NexxLinx deals with confidential data, including data of their customers. The highest priority is placed on the security and privacy of this data, and these policies are designed to safeguard such data while allowing employees the proper access to complete their job roles. This policy applies to all users of personally identifiable information in NexxLinx's possession.
The data center housing the NexxLinx's customer's data has the highest level of physical security standards. Access to the facility is controlled and logged and the facility is carefully monitored. System Security is also of critical importance and is designed into all levels of the NexxLinx application's and infrastructure.
User authentication is performed for all external user's before connecting to NexxLinx applications. Only current employees and contractors with a specific “need to know” will have access to specific data.
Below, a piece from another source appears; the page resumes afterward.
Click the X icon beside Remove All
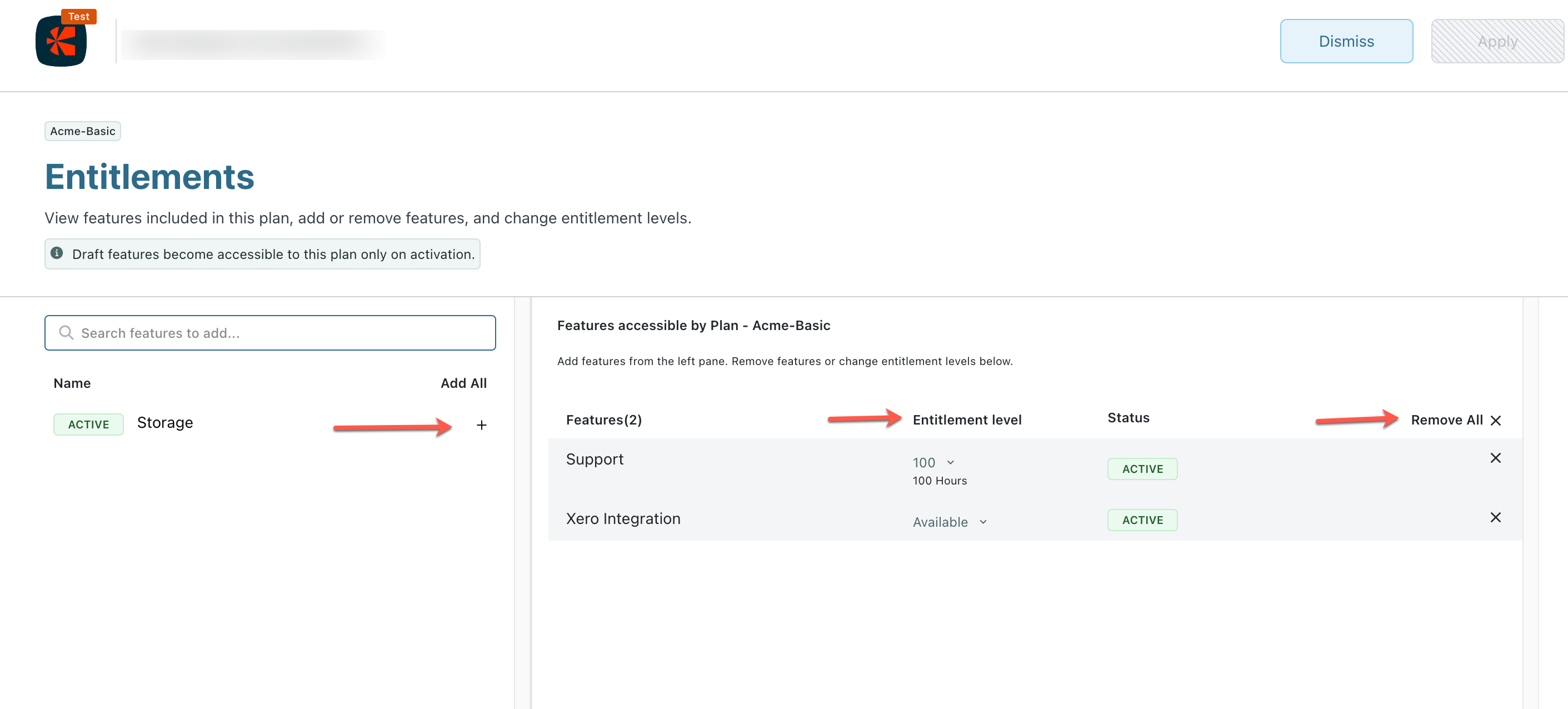Viewport: 1568px width, 709px height. coord(1495,420)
NexxLinx’s computer network is protected from unauthorized intrusion via the use of a firewall; even with such precaution, it is impossible to guarantee that an intrusion into NexxLinx’s computer network will not occur. Remote access to NexxLinx's computer network shall be permitted only through a virtual private network and only when deemed necessary by an appropriately authorized NexxLinx employee. NexxLinx monitors NexxLinx’s computer network traffic for malicious behavior.
Transfer of Data To Third Parties
NexxLinx does not share any of its customer’s personally identifiable information to third parties except in good faith where NexxLinx believes it is appropriate to cooperate in investigations of fraud or other illegal activity. NexxLinx discloses information in response to a subpoena, warrant, court order, levy, attachment, order of a court-appointed receiver or other comparable legal process, including subpoenas from private parties in a civil action.
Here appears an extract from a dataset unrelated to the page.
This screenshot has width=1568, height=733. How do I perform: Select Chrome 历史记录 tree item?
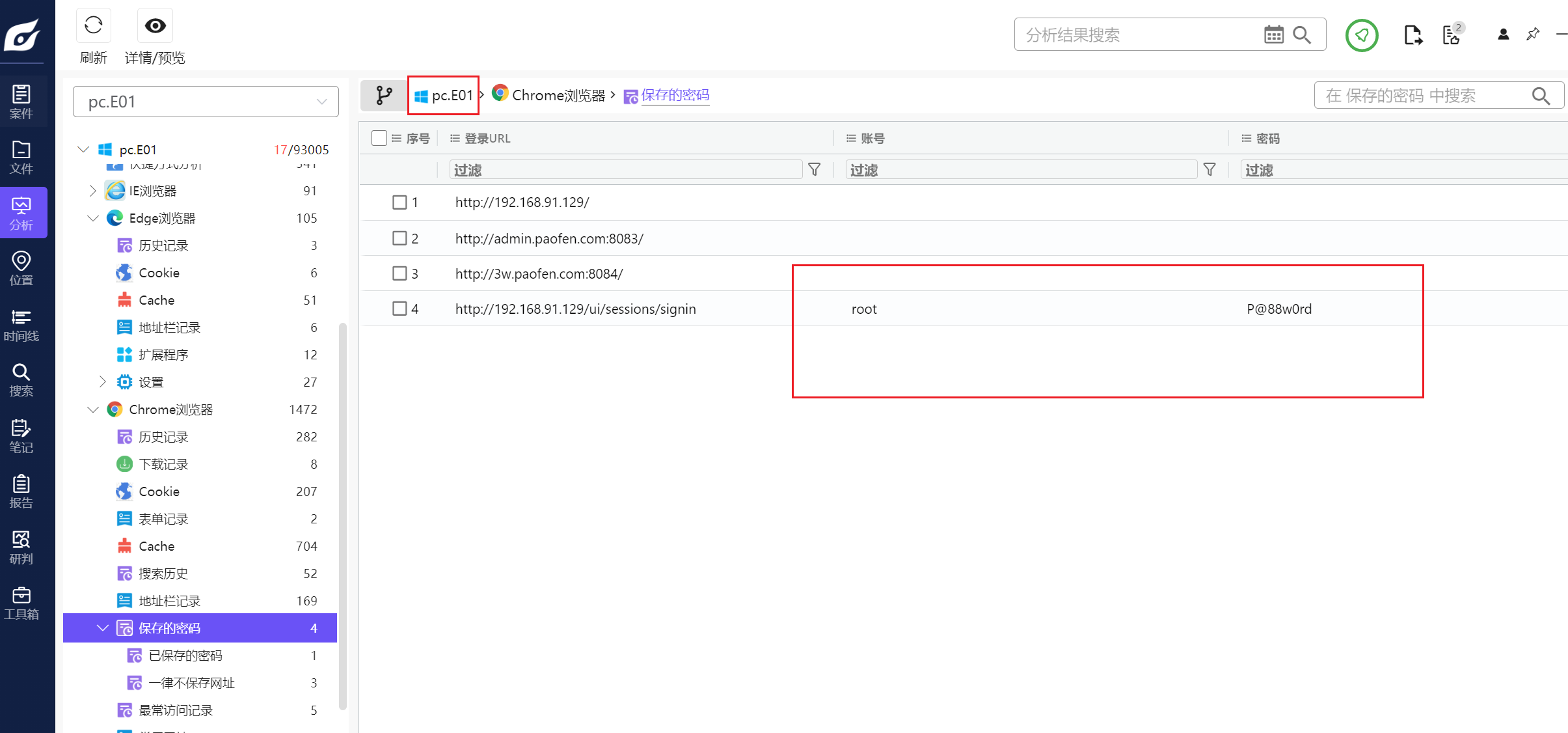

All data in NexxLinx’s possession is backed-up on a regular basis and back-ups are stored in a secure off-site location. Computer systems containing critical data employ redundancy to protect against loss of data from hardware failure. Data retention
NexxLinx’s own data shall be retained for as long as it is actively used, or as required by applicable law, regulation or NexxLinx policy. Client data will be kept for the duration of the work with the client, or longer if required pursuant to the contract with the client, or as required by applicable law or regulation. Once data in possession of NexxLinx is no longer required to be maintained, it shall be properly disposed of which shall include taking reasonable measures to protect against unauthorized access to or use of the information in connection with its disposal.
The United States Department of Commerce and the European Commission have agreed on a set of data protection principles and frequently asked questions (the "Safe Harbor Principles") to enable U.S. companies to satisfy the requirement under European Union law that adequate protection be given to personal information transferred from the EU to the United States. The EEA also has recognized the U.S. Safe Harbor as providing adequate data protection (OJ L 45, 15.2.2001, p.47). Consistent with its commitment to protect personal privacy, NexxLinx adheres to the following Safe Harbor Principles.
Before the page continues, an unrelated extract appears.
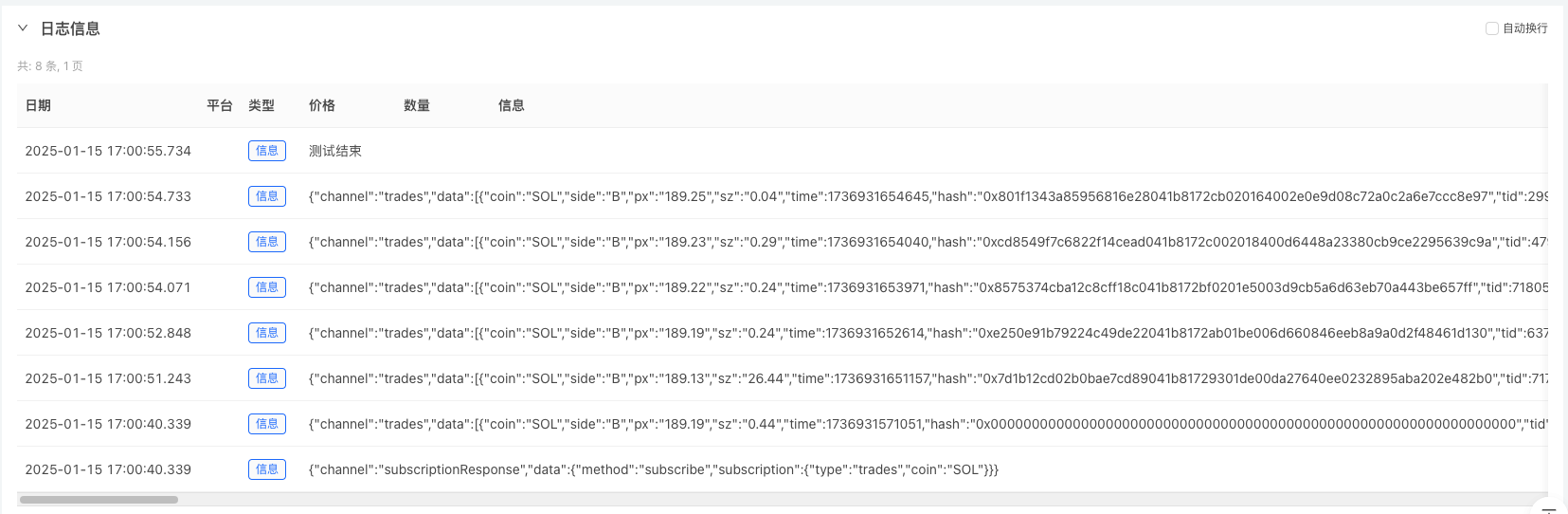The width and height of the screenshot is (1568, 514).
Task: Click 信息 tag on 17:00:54.733 row
Action: [x=267, y=196]
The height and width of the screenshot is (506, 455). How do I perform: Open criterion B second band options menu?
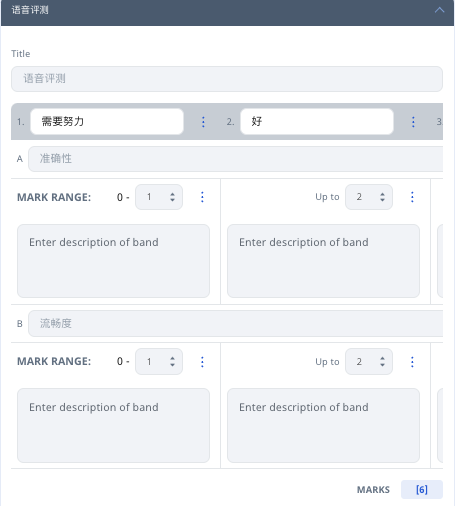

Acting only as an agent for its clients, NexxLinx provides persons whose personally identifiable information is provided to NexxLinx by a client, an opportunity to opt-out if they do not want to be contacted by NexxLinx on behalf of NexxLinx or NexxLinx's clients.
2) Onward Transfer
NexxLinx will not transfer clients' data except with the written authorization of the client.
NexxLinx maintains reasonable precautions to protect personally identifiable information from loss, misuse and unauthorized disclosure, alteration or destruction.
4) Data Integrity
NexxLinx's customer's information maintained by NexxLinx will be used for the sole purpose of supporting client's business operations.
NexxLinx's customer's have the option to review their personal data by contacting NexxLinx's customer services representatives. As part of the review process, only authorized NexxLinx customer services representatives can correct, amend, or delete the customer's information where it is inaccurate.
NexxLinx does not use customer data for any purpose incompatible with those purposes authorized in its client agreements. Sensitive Information, including credit card numbers, is not stored except as directed by NexxLinx's clients who own the data, and is not transferred to third parties except as authorized by client.